Run the following command to train the model:

# train/validation dataset: /data/func_comparison/vector_deduplicate_our_format_less_compilation_cases/train_test
# test dataset: /data/func_comparison/vector_deduplicate_our_format_less_compilation_cases/valid
cd main/torch
bash run.sh

A trained model is saved under ../data/7fea_contra_torch_b128/saved_model/

Library detection

Database

Embedding

raw feature database: ../data/CoreFedoraFeatureJson0505

Embeddings: set the path ../data/CoreFedoraFeatureJson0505 as args.fedora_js. You can use mutilprocess to speed up and the code is writen in core_fedora_embeddings.py as follows:

with Pool(10) as p:
    p.starmap(core_fedora_embedding, [(i, True) for i in range(10)])

all embeddings are saved under the args.save_path. We use the path ../data/7fea_contra_torch_b128/core_funcs to represent it.

Indexing and Building Milvus dataset

run build_milvus_database.py to build function vector database using Mulvis.

the function get_bin_fcg is used to generate an indexing file containing binary to functions to accelarate.

get_bin2func_num generates an indexing from binary to the number of funtions in it.

Detection

Data: detection_targets. Firstly, extract features from APKs. See the method localExtractOSSPoliceApks in TaskProcessTargets.java under the directory consumer. We use the directory../data/detection_targets/feature_json to save all extracted features.

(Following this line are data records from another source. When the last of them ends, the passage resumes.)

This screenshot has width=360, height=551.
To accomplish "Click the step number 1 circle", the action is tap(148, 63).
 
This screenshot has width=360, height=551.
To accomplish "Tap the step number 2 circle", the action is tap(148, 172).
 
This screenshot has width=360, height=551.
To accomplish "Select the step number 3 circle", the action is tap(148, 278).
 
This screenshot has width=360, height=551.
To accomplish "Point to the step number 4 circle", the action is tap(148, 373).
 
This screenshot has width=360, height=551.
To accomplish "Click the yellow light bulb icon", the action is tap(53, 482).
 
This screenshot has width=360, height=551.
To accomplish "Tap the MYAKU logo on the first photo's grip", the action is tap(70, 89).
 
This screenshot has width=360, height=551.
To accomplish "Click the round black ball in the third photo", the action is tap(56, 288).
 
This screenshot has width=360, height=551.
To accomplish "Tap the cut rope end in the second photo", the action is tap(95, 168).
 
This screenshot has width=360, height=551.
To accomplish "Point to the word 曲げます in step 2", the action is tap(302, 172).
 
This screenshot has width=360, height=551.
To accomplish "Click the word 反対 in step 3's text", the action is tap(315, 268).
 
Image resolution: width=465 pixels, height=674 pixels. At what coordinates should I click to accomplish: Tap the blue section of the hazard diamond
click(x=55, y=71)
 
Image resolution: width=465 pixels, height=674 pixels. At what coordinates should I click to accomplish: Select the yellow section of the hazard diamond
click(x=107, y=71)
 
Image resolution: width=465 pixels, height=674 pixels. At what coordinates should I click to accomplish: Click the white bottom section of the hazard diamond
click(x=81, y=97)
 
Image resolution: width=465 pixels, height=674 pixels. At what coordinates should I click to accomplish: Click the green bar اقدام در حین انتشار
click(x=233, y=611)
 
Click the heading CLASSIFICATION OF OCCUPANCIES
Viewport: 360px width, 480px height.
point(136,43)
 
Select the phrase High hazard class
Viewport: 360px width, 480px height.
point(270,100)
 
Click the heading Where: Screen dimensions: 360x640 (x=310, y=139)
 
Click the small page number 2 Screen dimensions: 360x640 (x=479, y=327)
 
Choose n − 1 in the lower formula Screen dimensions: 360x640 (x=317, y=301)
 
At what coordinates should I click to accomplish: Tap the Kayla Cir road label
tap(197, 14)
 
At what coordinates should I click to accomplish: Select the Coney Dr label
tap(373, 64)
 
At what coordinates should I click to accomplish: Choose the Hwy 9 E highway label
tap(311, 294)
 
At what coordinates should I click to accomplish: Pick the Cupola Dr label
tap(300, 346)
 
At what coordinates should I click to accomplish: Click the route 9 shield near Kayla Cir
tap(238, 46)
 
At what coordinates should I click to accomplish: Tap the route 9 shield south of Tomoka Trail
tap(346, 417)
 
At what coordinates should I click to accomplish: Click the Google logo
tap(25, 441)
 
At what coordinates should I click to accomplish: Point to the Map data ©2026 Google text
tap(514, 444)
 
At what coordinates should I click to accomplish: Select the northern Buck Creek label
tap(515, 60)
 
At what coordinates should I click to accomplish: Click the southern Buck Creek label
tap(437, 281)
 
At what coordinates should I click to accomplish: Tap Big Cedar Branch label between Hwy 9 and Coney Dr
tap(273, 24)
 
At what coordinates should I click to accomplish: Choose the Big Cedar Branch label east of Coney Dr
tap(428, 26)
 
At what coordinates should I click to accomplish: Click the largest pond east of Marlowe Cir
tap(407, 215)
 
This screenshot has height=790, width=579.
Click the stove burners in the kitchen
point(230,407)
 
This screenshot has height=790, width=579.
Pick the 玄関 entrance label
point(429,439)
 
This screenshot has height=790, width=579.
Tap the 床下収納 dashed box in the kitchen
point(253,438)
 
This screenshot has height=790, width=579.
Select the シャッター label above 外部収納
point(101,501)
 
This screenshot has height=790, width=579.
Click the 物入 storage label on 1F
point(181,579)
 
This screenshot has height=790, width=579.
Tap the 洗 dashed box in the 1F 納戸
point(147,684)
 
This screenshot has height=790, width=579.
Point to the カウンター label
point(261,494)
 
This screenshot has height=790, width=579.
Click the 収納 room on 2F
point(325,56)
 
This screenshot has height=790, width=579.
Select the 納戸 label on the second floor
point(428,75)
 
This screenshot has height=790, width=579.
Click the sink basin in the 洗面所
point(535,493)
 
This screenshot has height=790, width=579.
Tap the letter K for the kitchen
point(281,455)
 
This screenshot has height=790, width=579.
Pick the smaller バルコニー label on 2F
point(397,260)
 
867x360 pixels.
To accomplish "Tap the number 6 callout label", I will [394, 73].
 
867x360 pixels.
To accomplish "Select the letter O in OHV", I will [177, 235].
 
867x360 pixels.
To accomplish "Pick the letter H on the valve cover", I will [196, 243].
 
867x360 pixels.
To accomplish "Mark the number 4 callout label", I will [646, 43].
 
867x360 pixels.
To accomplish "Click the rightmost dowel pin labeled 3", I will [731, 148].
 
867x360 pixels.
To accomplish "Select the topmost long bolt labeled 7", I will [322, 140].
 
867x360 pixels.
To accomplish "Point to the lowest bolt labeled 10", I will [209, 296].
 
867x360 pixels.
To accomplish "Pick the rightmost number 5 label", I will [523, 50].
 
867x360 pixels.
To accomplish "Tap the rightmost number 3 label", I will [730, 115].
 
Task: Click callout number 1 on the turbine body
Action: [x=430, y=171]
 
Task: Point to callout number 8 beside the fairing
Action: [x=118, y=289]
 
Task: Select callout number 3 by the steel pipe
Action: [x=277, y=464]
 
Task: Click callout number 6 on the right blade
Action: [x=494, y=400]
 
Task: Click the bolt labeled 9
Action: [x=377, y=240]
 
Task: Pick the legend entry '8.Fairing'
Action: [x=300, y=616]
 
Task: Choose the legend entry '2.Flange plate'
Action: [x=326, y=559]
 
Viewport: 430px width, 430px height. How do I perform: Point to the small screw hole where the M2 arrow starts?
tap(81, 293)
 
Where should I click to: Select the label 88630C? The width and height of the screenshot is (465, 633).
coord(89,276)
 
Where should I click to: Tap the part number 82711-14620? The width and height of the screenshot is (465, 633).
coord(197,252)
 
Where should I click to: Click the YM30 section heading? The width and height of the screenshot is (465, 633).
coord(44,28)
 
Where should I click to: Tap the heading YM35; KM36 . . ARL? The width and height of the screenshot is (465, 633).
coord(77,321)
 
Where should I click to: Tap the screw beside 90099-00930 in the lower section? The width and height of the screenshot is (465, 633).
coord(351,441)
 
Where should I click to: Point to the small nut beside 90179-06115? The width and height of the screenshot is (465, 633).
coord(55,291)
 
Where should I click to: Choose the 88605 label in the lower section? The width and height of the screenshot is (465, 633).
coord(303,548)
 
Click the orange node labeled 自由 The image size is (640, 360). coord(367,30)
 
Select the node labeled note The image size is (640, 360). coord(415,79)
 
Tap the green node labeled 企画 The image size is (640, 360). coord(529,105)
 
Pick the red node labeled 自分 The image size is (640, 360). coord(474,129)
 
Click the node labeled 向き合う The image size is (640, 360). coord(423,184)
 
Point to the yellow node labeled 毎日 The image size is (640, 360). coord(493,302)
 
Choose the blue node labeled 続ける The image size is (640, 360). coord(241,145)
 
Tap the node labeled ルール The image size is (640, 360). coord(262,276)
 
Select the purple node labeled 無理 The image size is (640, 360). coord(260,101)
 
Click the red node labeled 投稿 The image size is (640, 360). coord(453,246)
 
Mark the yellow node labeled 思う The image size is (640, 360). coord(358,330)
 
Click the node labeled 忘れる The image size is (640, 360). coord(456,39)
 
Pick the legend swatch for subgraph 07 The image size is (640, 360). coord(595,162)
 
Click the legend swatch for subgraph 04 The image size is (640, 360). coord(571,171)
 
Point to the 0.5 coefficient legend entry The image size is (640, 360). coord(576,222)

see the function detect_v2 in function_vector_channel. Other methods + FCG Filter can be seen in files xxx_afcg.py. Baselines are under the directory /related_work.

We combine basic feature channel (B2SFinder(basic features) + FCG Filter) and function vector channel together to report the final results.

All files named analyze_results.py are used to calculate precision and recall.